Mark Witten, a toxicologist at the University of Arizona, said one tree core sample containing fuel was taken where an underground pipeline passes next to a school and the other was taken within yards of the Fallon Naval Air Station.
Jet fuel is a suspected cause of the leukemia cluster, although government agencies and the owner of the 47-year-old jet fuel pipeline that runs beneath Fallon have said the line has never leaked.
"There were major fuel spills at the naval station in the past and the pipeline is within feet of where the tree core sample was taken near E.C. Best Elementary School," Witten told the Reno Gazette-Journal.
Sixteen children with ties to Fallon have been diagnosed with leukemia since 1997. Three have died.
Witten began investigating the cluster in 2001.
"The hydrocarbons found are not naturally occurring and one of them, naphthalene, is a bio-marker for jet fuel that has been used to determine human exposure to jet fuel in Air Force studies," he said.
The 47-year-old pipeline is owned by Houston-based Kinder Morgan. The underground line runs 63 miles from a tank farm in Sparks to the Navy base in Fallon.
"We haven't seen the results of the tree study, but we have never had a release from the Fallon pipeline," said Larry Pierce, Kinder Morgan spokesman, adding that the company is in compliance with all laws and regulations.
"Numerous agencies have ruled out the pipeline as a cause of the Fallon leukemia cluster," he said.

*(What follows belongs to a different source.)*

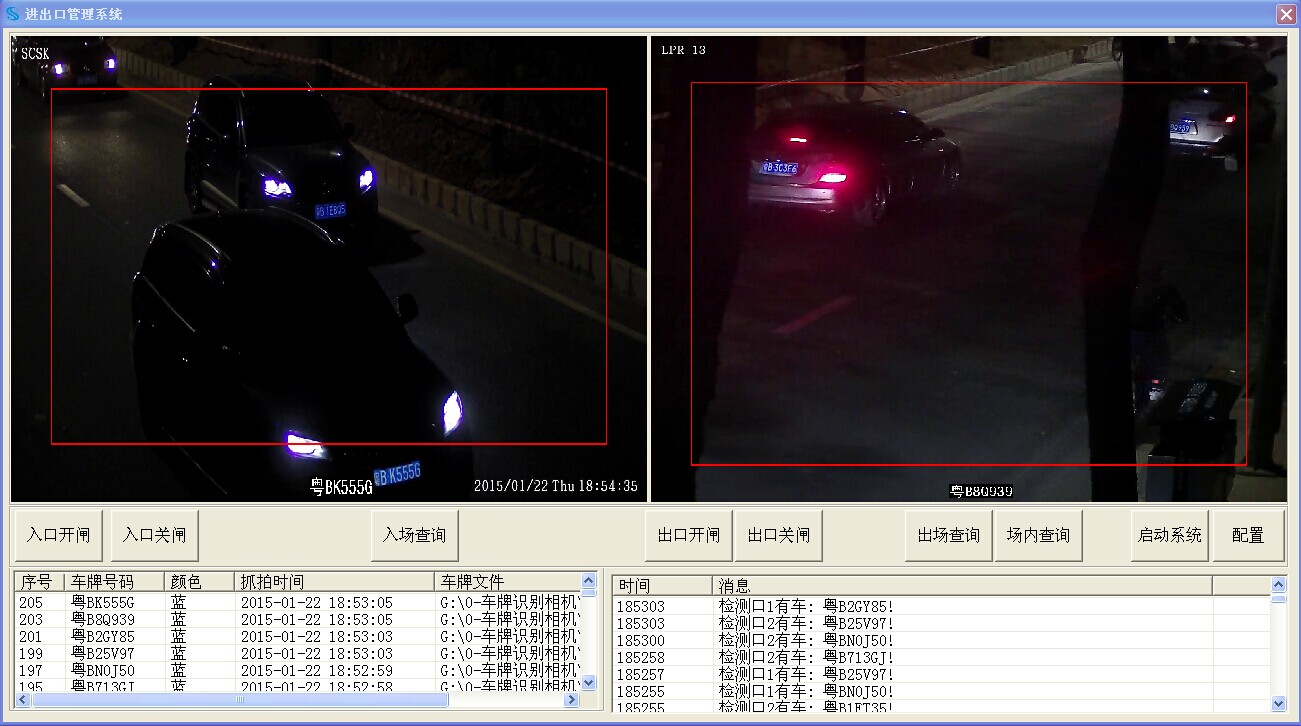This screenshot has width=1301, height=726.
Task: Click the 入口关闸 button
Action: tap(155, 535)
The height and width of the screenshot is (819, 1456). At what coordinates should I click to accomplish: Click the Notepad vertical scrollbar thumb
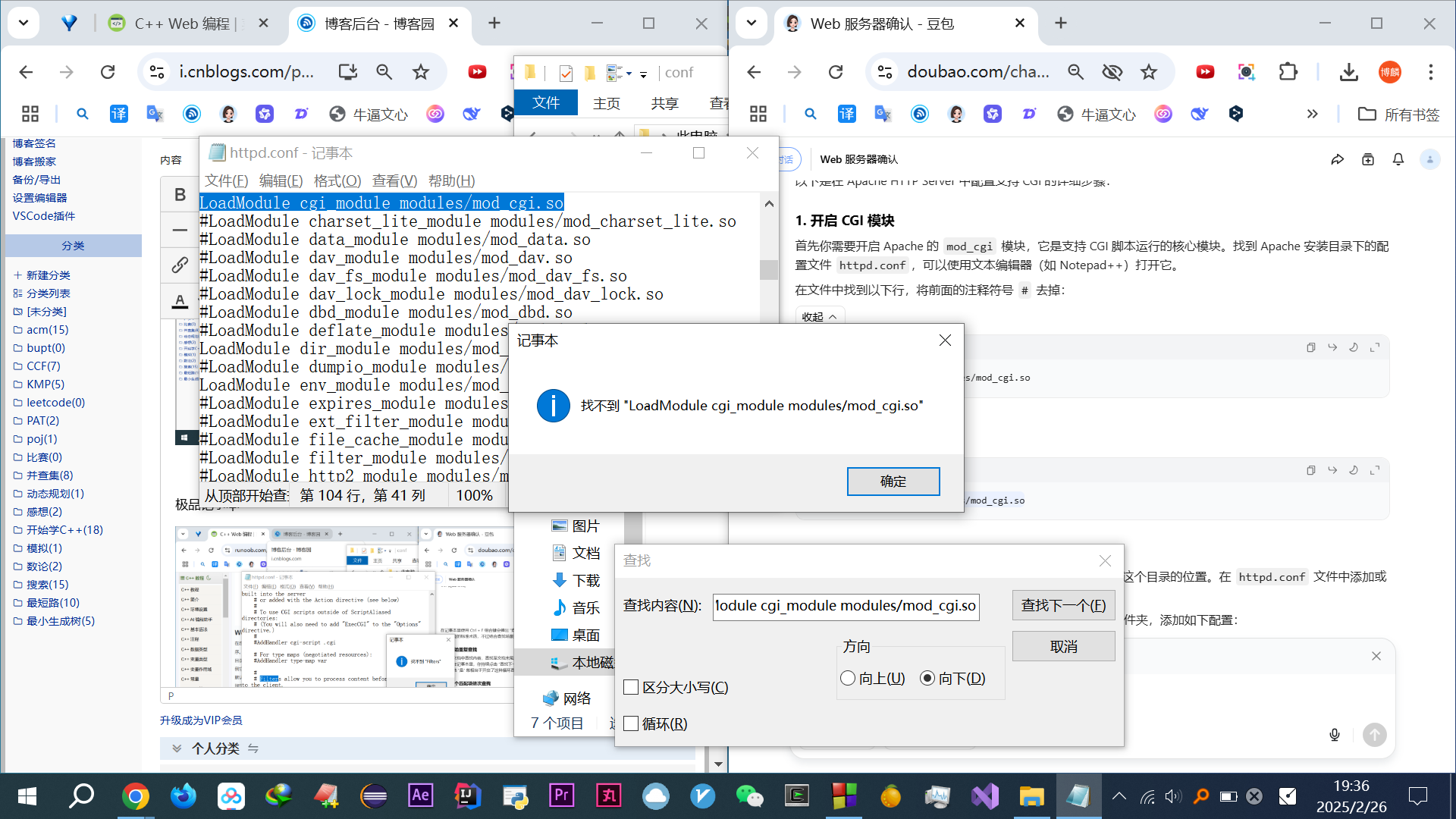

But critics of the probe by state and federal agencies maintain those investigations were flawed and did not include field tests to determine if the line leaked.
Jim Najima, chief of the Bureau of Corrective Action at the Nevada Division of Environmental Protection, said he's interested in seeing Witten's results and discussing them with the federal agencies involved in previous Fallon probes.
NDEP records document fuel spills at the Navy base and a 25-gallons-or-fewer release of fuel oil at the E.C. Best Elementary school in May 2000.
Witten said more tests should be done to determine if jet fuel has seeped into the ground along the pipeline route.